The Business of Extracting Knowledge from Academic Publications

Markus Strasser spent quite a while trying to build a business that extracted knowledge from academic papers: understanding the insights within them, building relationships between them, throwing up new and interesting connections, and generally automating much of the drudge work of sifting through the published knowledge within a given field.

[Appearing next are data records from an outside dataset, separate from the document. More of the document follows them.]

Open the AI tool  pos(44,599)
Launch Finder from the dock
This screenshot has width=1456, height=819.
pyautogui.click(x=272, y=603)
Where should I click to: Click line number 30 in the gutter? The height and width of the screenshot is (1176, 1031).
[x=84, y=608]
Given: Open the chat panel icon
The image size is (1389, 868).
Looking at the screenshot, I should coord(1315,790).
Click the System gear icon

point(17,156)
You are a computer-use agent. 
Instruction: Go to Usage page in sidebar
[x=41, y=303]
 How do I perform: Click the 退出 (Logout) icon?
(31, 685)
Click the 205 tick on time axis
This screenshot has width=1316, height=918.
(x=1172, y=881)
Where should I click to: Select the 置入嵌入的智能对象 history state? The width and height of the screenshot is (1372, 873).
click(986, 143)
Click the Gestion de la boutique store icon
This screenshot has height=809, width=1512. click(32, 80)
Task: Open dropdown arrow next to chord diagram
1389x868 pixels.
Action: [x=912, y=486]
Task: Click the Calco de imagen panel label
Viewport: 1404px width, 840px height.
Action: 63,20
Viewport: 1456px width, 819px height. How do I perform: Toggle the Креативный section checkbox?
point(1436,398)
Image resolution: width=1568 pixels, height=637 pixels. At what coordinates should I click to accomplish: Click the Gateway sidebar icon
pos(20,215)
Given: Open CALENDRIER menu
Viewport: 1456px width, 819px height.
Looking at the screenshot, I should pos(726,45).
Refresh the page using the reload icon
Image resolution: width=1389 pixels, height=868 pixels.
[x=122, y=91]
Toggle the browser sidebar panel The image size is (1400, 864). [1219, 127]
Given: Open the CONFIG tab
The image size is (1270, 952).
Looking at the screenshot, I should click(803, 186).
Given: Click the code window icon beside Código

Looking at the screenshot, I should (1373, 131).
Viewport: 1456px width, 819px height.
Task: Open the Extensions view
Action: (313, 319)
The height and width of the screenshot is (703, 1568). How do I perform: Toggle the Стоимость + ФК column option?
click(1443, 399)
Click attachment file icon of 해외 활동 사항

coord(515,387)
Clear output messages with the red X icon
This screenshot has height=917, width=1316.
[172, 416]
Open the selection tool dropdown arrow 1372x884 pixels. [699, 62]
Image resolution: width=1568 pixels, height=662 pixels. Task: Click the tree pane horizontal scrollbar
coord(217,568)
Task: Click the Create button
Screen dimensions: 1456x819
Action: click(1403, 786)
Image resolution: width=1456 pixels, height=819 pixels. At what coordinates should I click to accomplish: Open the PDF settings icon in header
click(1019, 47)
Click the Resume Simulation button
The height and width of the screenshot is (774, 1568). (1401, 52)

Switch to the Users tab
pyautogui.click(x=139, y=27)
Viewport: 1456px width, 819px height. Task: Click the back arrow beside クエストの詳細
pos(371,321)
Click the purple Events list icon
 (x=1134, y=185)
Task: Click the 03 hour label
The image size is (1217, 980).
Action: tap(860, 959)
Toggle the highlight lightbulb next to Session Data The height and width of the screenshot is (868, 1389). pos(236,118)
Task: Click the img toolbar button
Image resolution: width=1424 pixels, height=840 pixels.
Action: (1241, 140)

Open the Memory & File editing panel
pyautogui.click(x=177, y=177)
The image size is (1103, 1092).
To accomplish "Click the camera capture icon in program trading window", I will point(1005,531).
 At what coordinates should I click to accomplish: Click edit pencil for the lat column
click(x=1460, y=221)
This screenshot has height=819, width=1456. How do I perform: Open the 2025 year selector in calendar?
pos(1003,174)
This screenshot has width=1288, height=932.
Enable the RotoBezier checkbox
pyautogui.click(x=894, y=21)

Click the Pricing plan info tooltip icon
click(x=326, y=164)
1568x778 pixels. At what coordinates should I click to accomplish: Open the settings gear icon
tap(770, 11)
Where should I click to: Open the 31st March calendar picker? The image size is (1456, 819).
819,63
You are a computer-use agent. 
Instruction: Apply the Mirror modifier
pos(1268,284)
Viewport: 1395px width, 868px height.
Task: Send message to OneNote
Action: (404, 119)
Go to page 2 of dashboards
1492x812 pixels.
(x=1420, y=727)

His findings were dispiriting, and his business sadly failed. Part of the problem is that ideas alone don’t tend to lead to innovations; you need teams of people, and much of the knowledge within successful teams is implicit and not expressed in the papers themselves:

“But the complexity threshold kept rising and now we need to grow companies around inventions to actually make them happen… That’s why incumbents increasingly acqui-hire instead of just buying the IP and most successful companies that spin out of labs have someone who did the research as a cofounder. Technological utopians and ideologists like my former self underrate how important context and tacit knowledge is.”

Strasser’s essay is interesting not just as a deep dive into scientific knowledge and its structure, but also as a personal story of the pain of starting a business that turns out not to be viable:

“I’ve been flirting with this entire cluster of ideas including open source web annotation, semantic search and semantic web, public knowledge graphs, nano-publications, knowledge maps, interoperable protocols and structured data, serendipitous discovery apps, knowledge organization, communal sense-making and academic literature/publishing toolchains for a few years on and off… nothing of it will go anywhere.

“Don’t take that as a challenge. Take it as a red flag and run. Run towards better problems.”